**Trecho para leitura**
==*==

Alguns artistas têm uma relação tão visceral com o tempo em que viveram que, de certa forma, ajudam a reinventá-lo. A obra realizada por Célio Braga espelha os processos e tentativas de retê-lo, evidenciando que o ato não deixa de ser melancólico, ao inventariar perdas, ruínas, em uma espécie de busca por indícios da tão aspirada fonte da vida. 

A mostra Abluções, que foi exibida anteriormente no Museu Victor Meirelles, em Florianópolis - SC, chega, agora, a Museu de Arte Contemporânea de Goiás, ocupando o amplo espaço da Galeria D.J. Oliveira com novos, antigos e inéditos trabalhos, bem como obras específicas para o espaço do museu. Postulam uma perspectiva de 16 anos de sua produção artística ao longo de 60 obras emblemáticas e significativas.

==*==

**Bloco de dados**
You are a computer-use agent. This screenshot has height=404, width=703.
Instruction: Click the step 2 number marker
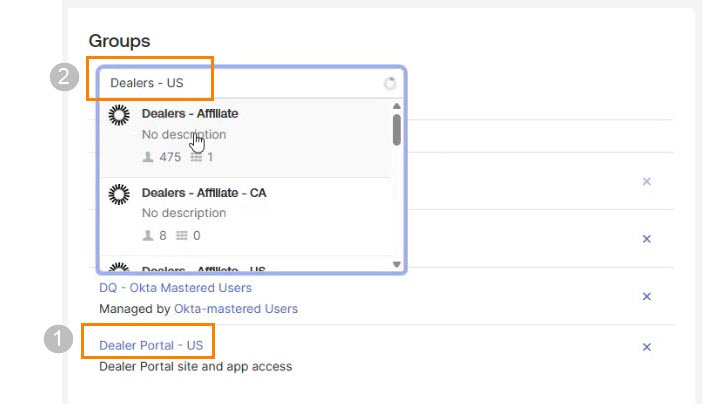65,78
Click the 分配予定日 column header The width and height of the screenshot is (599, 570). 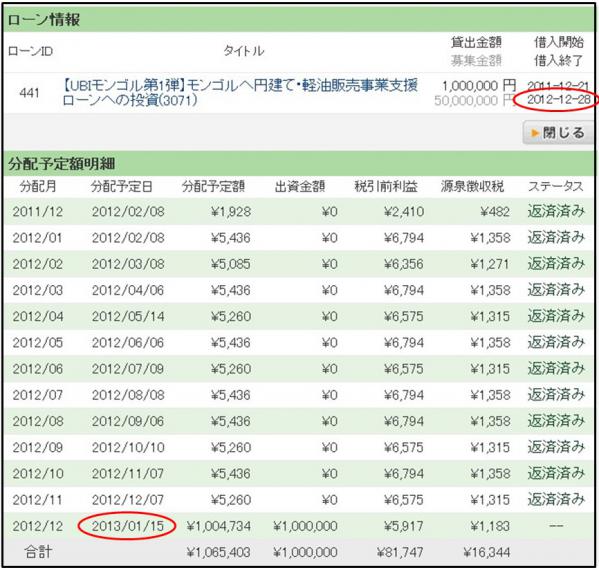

==*==

**Tarefa**
Digite de novo o trecho inteiro sobre a mostra Abluções, sem mudar nada.

**Solução**
Alguns artistas têm uma relação tão visceral com o tempo em que viveram que, de certa forma, ajudam a reinventá-lo. A obra realizada por Célio Braga espelha os processos e tentativas de retê-lo, evidenciando que o ato não deixa de ser melancólico, ao inventariar perdas, ruínas, em uma espécie de busca por indícios da tão aspirada fonte da vida. 

A mostra Abluções, que foi exibida anteriormente no Museu Victor Meirelles, em Florianópolis - SC, chega, agora, a Museu de Arte Contemporânea de Goiás, ocupando o amplo espaço da Galeria D.J. Oliveira com novos, antigos e inéditos trabalhos, bem como obras específicas para o espaço do museu. Postulam uma perspectiva de 16 anos de sua produção artística ao longo de 60 obras emblemáticas e significativas.